● What to work on: Would you print the records below word for word, without the pictures?

-- Opening Marker --

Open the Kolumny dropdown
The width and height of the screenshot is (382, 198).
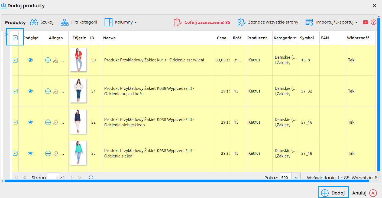point(121,22)
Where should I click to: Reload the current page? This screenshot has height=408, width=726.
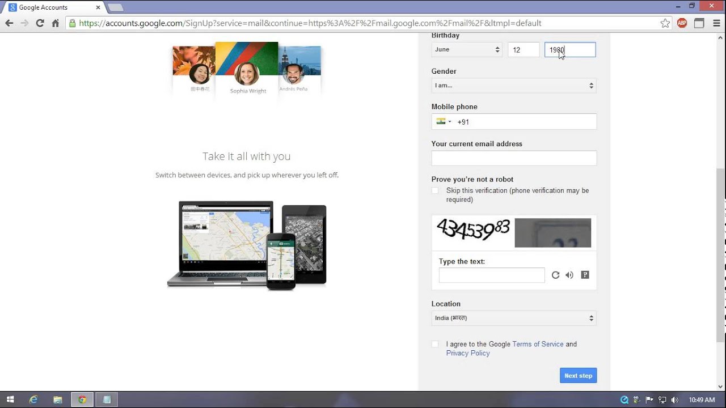(x=40, y=23)
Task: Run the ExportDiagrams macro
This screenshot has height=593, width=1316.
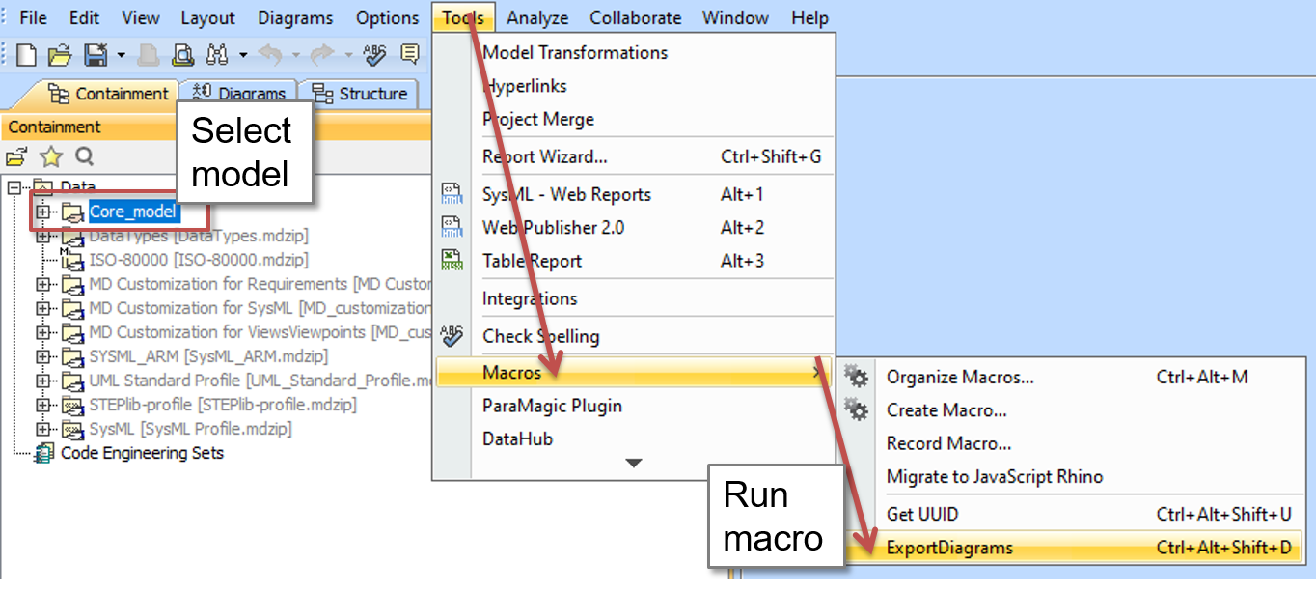Action: click(x=949, y=548)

-- Closing Marker --

● Task output:
Open the Kolumny dropdown
The width and height of the screenshot is (382, 198).
point(121,22)
Where should I click to: Reload the current page? This screenshot has height=408, width=726.
(x=40, y=23)
Task: Run the ExportDiagrams macro
This screenshot has height=593, width=1316.
Action: click(x=949, y=548)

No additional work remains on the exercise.